Stored data entries:
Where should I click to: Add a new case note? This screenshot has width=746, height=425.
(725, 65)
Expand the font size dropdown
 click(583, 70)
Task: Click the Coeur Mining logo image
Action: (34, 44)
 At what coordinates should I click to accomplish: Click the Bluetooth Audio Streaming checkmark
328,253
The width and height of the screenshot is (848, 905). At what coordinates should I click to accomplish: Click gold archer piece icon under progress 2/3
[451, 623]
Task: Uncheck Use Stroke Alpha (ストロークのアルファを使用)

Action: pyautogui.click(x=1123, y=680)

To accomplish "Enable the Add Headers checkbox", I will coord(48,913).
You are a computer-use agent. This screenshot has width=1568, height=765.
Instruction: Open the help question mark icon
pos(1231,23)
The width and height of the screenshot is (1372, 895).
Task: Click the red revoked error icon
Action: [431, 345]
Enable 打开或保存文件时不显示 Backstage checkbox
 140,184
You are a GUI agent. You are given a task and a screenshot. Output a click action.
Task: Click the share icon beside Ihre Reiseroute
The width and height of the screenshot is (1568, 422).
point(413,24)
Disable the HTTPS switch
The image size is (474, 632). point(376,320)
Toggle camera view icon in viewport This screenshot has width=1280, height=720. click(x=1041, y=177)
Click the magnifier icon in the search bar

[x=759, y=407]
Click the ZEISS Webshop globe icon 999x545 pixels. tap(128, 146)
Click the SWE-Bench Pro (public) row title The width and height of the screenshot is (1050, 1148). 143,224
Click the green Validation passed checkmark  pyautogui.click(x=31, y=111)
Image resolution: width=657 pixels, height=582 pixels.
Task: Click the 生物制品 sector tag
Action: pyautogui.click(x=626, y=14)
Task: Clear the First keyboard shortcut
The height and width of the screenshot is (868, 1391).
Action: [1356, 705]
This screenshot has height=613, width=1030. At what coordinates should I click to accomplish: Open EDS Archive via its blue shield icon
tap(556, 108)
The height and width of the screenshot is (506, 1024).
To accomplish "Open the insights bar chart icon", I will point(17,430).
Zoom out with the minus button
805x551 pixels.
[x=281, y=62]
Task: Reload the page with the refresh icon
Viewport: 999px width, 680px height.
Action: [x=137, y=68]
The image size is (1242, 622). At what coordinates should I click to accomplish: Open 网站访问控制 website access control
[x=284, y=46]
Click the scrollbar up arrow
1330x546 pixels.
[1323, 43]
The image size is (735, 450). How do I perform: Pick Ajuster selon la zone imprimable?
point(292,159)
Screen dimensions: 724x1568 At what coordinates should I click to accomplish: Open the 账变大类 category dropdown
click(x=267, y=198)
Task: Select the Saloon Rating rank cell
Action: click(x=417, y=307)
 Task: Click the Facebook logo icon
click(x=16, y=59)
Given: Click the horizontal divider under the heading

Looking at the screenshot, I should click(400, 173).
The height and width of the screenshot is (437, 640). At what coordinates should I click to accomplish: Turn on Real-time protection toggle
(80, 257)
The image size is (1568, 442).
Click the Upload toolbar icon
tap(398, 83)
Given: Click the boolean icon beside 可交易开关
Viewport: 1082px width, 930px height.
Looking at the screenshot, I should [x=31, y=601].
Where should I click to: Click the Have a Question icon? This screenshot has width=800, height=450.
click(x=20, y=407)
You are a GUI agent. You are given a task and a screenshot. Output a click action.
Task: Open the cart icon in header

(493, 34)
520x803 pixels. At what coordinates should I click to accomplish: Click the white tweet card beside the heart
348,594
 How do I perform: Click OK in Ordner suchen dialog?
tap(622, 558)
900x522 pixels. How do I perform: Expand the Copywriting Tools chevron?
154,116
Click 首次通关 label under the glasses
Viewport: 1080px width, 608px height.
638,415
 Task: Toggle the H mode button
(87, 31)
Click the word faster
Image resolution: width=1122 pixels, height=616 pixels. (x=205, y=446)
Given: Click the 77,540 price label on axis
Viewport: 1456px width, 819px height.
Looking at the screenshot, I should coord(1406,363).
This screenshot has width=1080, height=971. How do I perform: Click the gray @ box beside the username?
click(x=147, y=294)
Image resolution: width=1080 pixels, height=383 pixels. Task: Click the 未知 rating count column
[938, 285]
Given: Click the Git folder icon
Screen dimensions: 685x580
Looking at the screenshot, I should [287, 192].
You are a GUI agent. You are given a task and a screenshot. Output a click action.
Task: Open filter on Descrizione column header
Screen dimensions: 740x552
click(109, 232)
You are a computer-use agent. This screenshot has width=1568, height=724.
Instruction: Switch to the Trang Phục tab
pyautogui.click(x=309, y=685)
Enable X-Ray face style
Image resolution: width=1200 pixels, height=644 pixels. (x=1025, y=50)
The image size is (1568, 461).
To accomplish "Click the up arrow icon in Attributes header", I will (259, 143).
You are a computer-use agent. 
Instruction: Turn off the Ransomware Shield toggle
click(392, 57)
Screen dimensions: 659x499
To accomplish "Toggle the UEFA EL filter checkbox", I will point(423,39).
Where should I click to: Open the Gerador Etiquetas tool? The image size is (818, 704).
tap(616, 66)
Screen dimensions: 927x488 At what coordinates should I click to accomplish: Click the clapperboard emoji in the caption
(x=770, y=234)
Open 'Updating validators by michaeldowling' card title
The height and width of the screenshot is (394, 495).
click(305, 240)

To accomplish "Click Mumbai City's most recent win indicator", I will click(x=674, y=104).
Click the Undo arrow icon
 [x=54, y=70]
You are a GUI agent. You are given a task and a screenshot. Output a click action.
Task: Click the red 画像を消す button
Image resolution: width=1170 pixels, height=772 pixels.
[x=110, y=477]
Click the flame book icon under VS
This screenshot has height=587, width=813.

WHAT THE TASK REQUIRES: Check each line of the records for the string "label" and copy those that have it.

YOUR RESPONSE:
Click 首次通关 label under the glasses
Given: Click the 77,540 price label on axis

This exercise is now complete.